Singapore offers a range of tax incentives and schemes to encourage specific industries and activities. These incentives aim to foster economic growth and innovation. These incentives help reduce a company’s final corporate income tax rate.

Did You Know
Applicants must fulfill rigorous requirements, which include committing to certain levels of investments, introducing leading-edge skills, and technology, as well as contributing to the growth of research and development and innovation capabilities.

  • Progressive Wage Credit Scheme
  • Start-Up Tax Exemption Scheme
  • Double Tax Deduction for Internationalization
  • The 100 percent investment allowance scheme
  • Startup SG Tech
  • Enterprise Development Grant
  • Enterprise Innovation Scheme; among others.

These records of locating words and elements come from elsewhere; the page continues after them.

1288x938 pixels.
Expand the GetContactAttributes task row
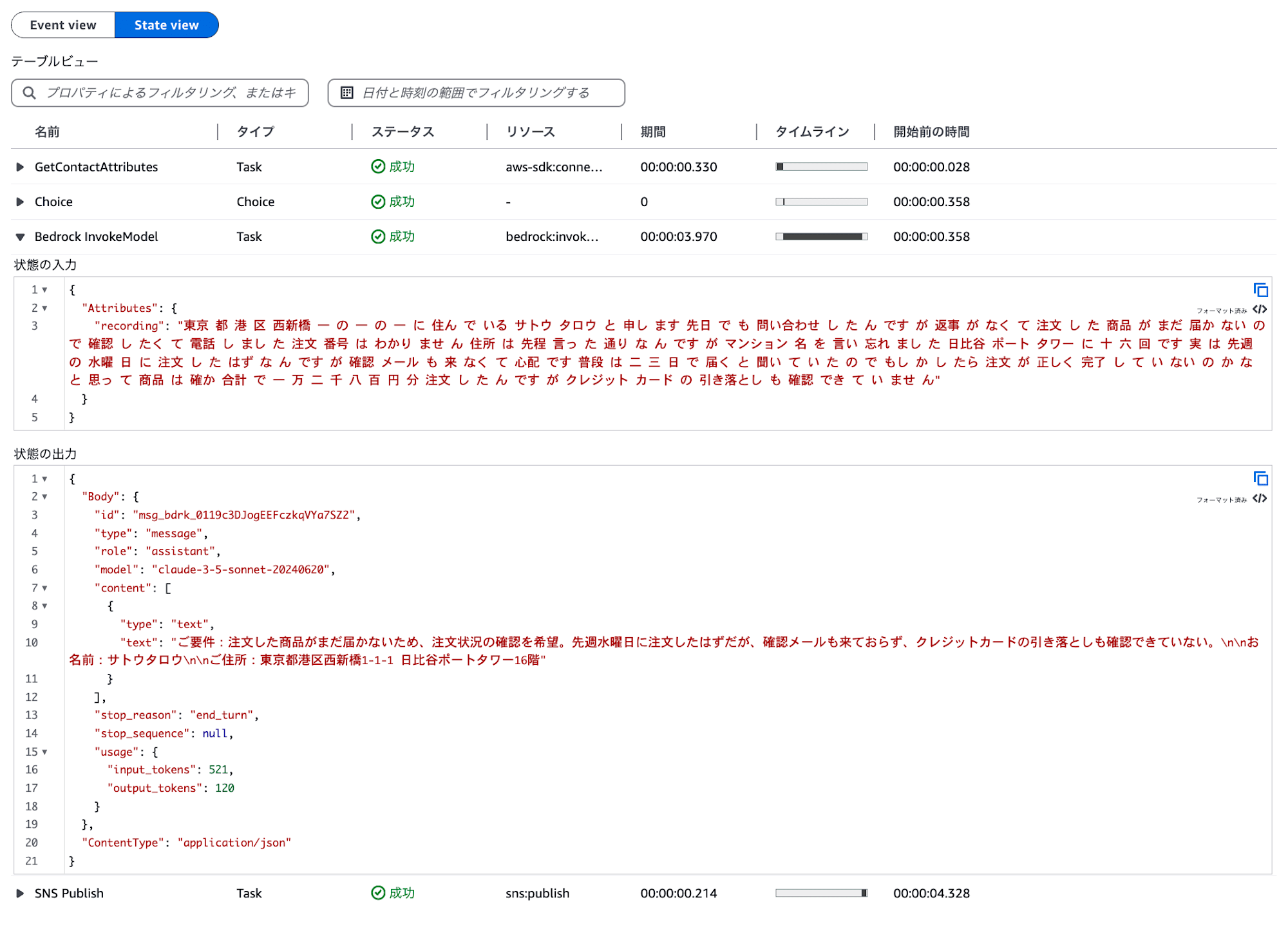pos(22,166)
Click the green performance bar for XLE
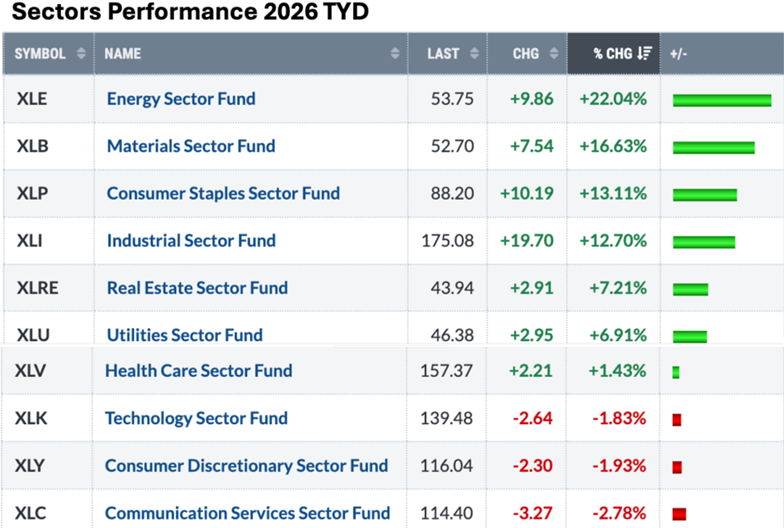 [x=722, y=100]
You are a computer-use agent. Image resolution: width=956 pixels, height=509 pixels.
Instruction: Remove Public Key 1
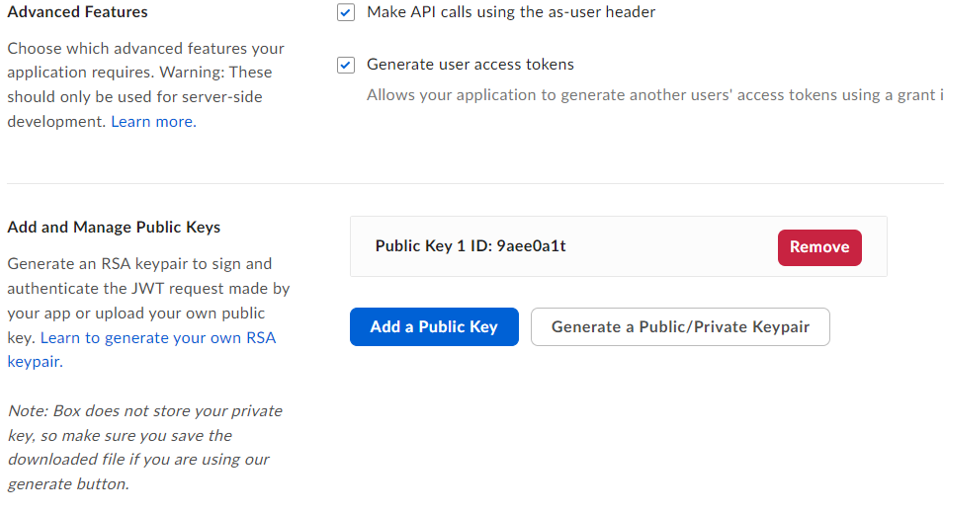[819, 247]
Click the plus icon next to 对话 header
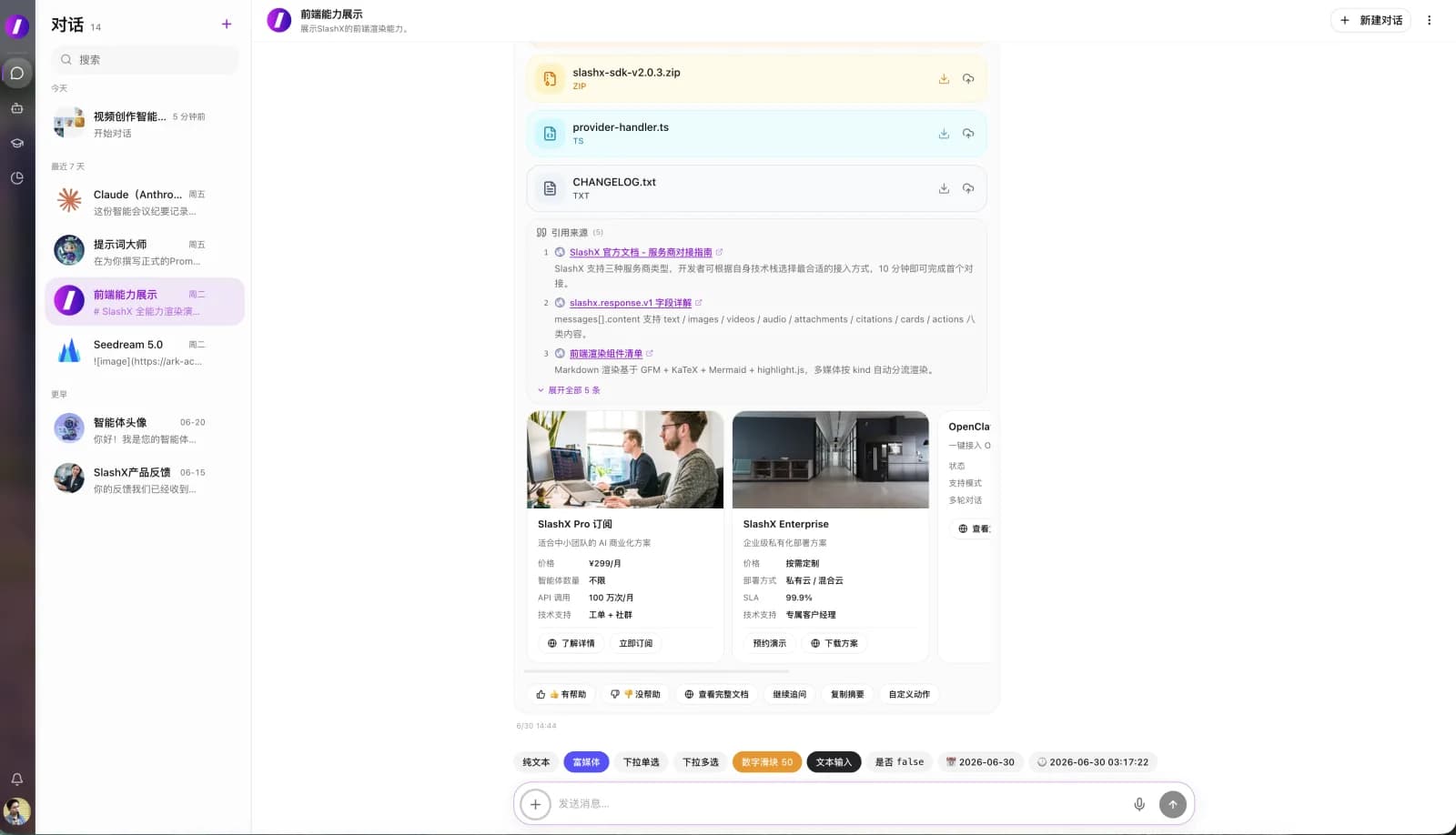The height and width of the screenshot is (835, 1456). coord(227,25)
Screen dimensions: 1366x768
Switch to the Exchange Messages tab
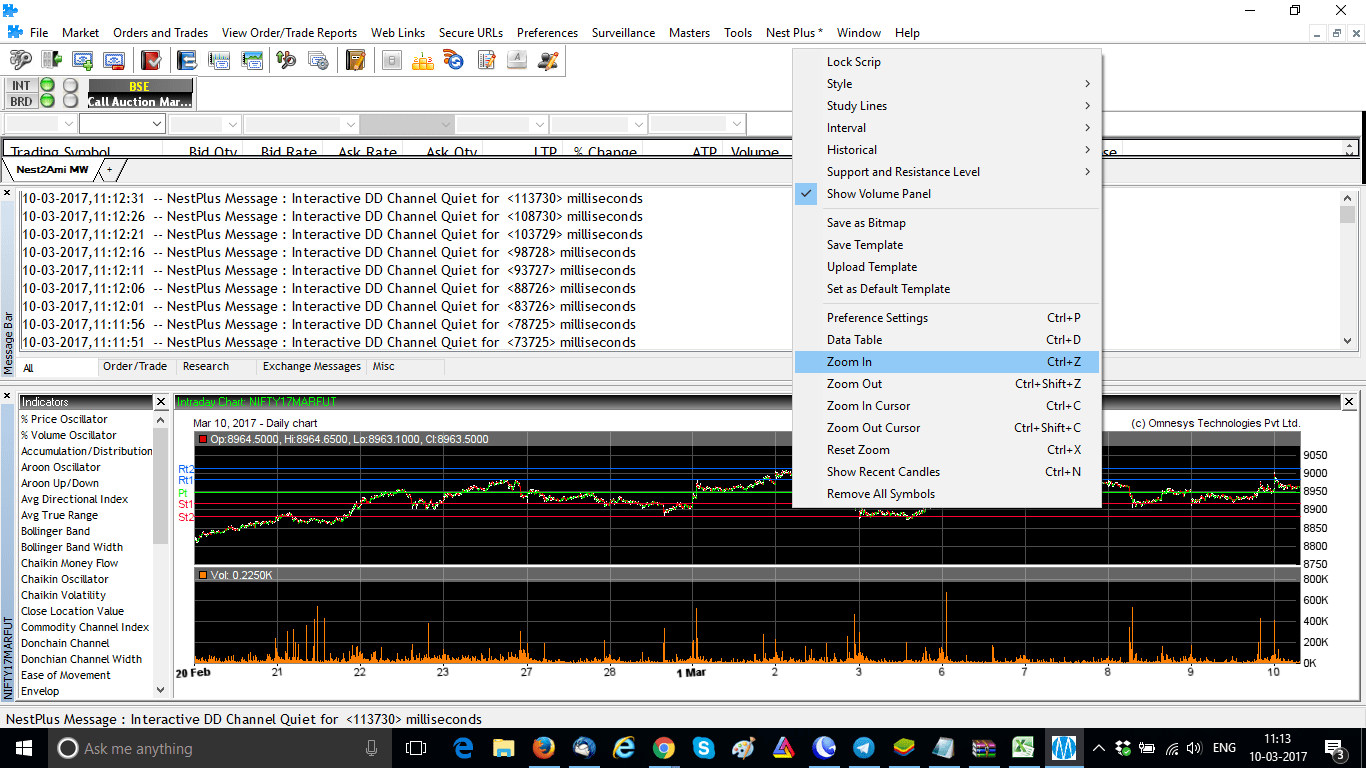[311, 366]
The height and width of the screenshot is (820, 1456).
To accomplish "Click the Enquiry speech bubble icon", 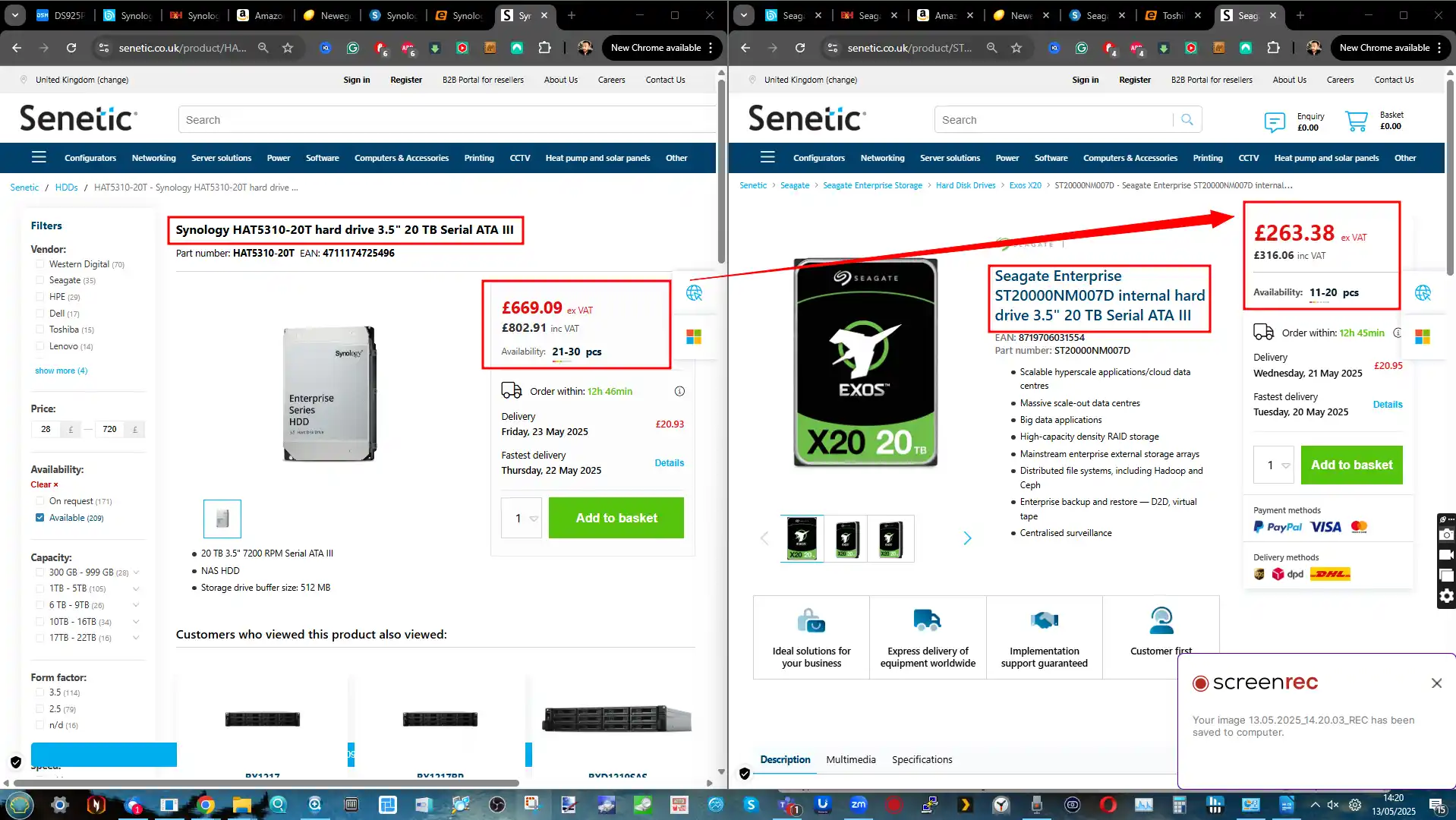I will pos(1275,121).
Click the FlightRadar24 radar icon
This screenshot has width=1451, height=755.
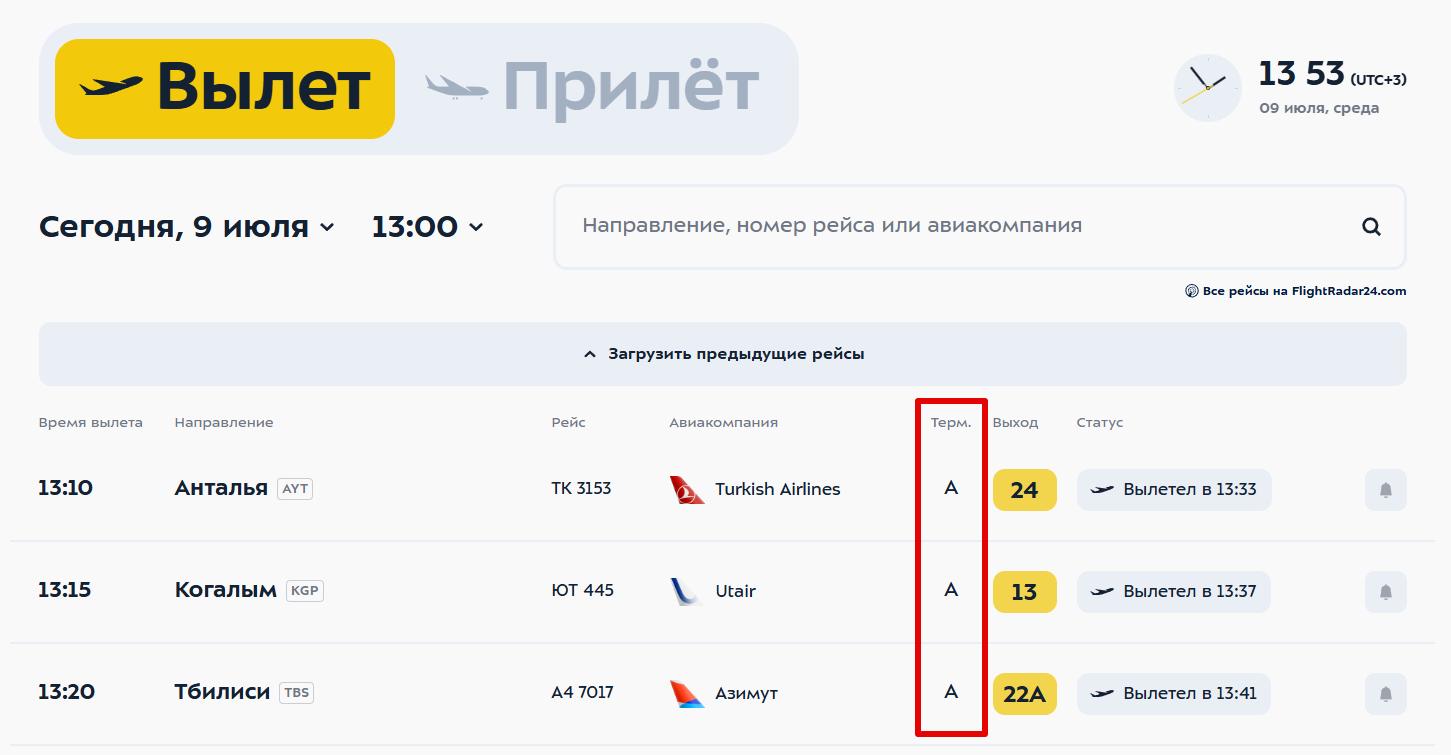[1191, 292]
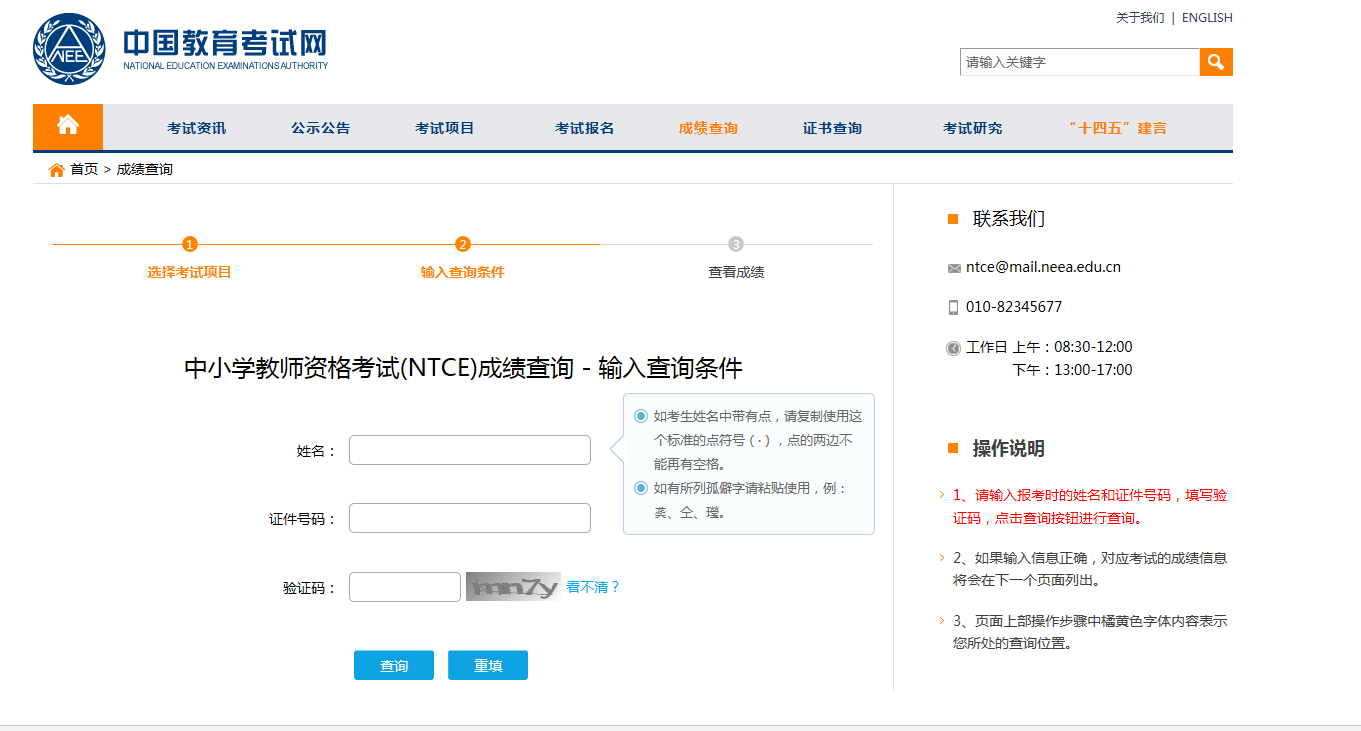Open the 考试资讯 menu item

pos(196,128)
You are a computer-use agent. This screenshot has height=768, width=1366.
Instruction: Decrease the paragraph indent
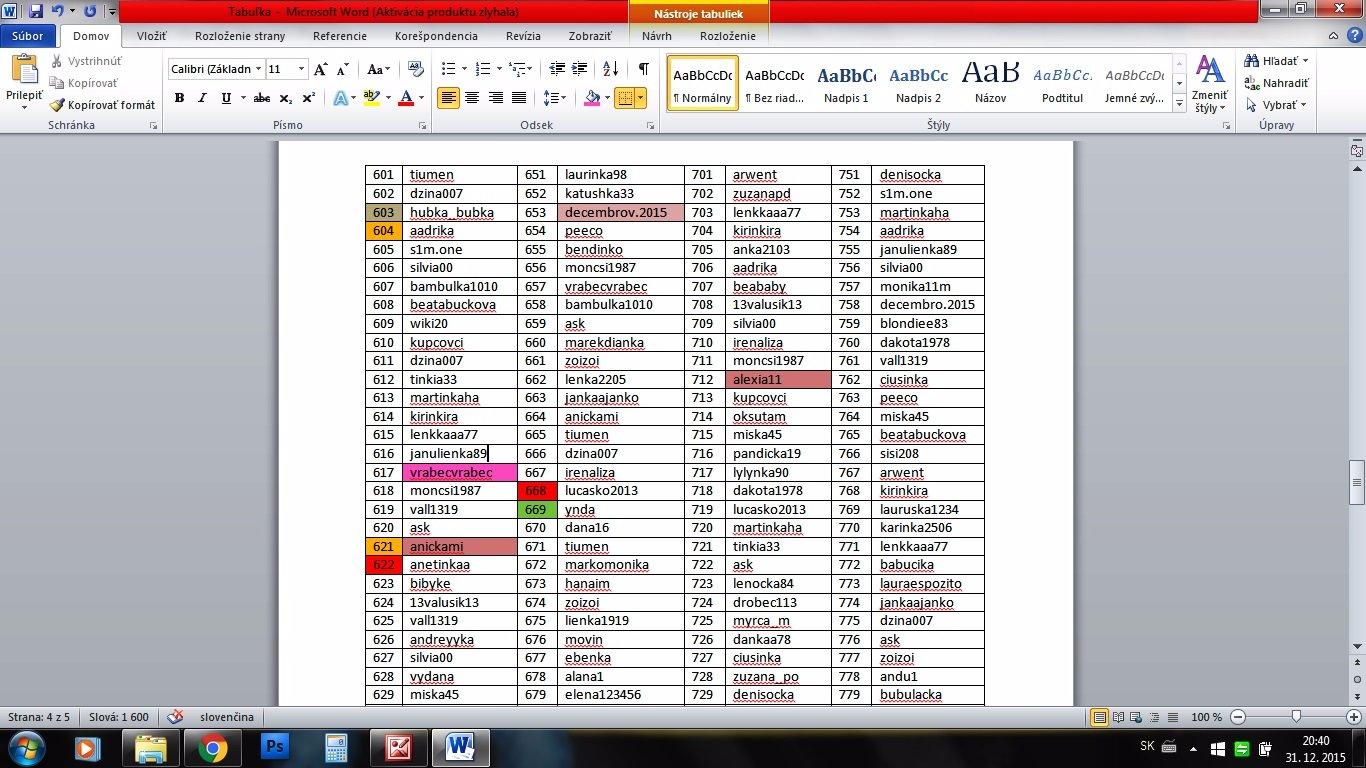point(557,69)
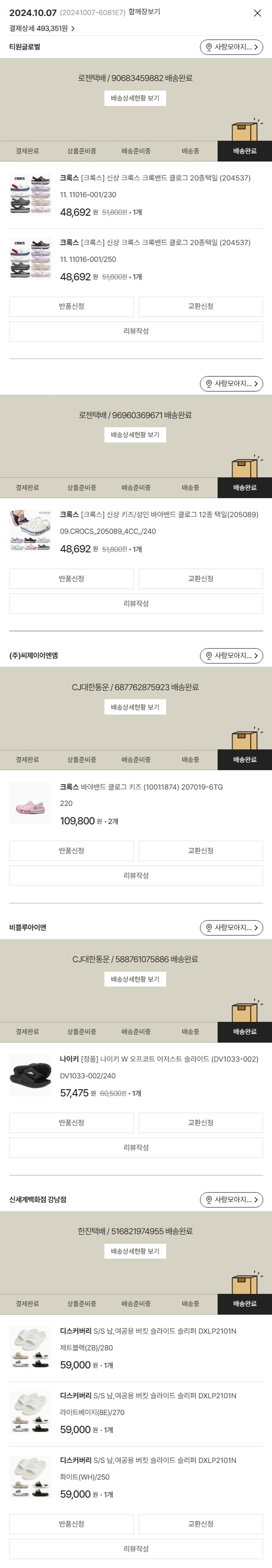Open the 함께장보기 link

point(144,12)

Additionally, there are industry-specific incentives for sectors such as biotechnology, maritime, and tourism. It is essential for businesses to understand the eligibility criteria, compliance requirements, and application procedures to fully benefit from these tax incentives and contribute to their long-term growth and competitiveness.

Transfer pricing

The Singapore government has developed a comprehensive system for transfer pricing to prevent the abuse of intracompany transactions by companies in the city-state. Being a regional hub for multinational companies, the country’s transfer pricing regulations ensure that relevant parties do not underpay taxes and aim to prevent the distortion of taxable income.

Singapore has transfer pricing regulations to ensure that transactions between related entities are conducted at arm's length. The Inland Revenue Authority of Singapore (IRAS) requires businesses to maintain transfer pricing documentation and demonstrate that transactions are conducted on commercial terms. The documentation should include details of the related party transactions, comparability analysis, selection of appropriate transfer pricing methods, and supporting data.

Audit and compliance

Companies in Singapore must maintain proper accounting records and undergo an annual audit by a qualified auditor. Compliance with statutory requirements, such as timely submission of tax returns and financial statements, is essential to avoid penalties and ensure good standing with regulatory authorities.

According to Singapore’s Companies Act, the primary legislation regulating the conduct of companies in the country, companies must comply with the annual filing requirements of the Accounting and Corporate Regulatory Agency (ACRA), as well as the Inland Revenue of Singapore (IRAS).

Accounting Standards

There are two main accounting standards, set out by the Accounting and Corporate Regulatory Authority (ACRA), that companies are required to adhere to when preparing their financial statements:

  • The Singapore Financial Reporting Standards (SFRS) - based on the International Financial Reporting Standards (IFRS)
  • Singapore Financial Reporting Standard (SFRS) for Small Entities – based on IFRS for SMEs.

Further, there are approximately 41 different standards that provide specific guidelines for financial reporting, reporting inventory, industry related standards, among others.

Financial statements are prepared under the accrual basis of accounting, which is one of the main principles of the accounting standards in Singapore. Under this accounting method, revenues are recorded when a transaction occurs rather than when the payment is received.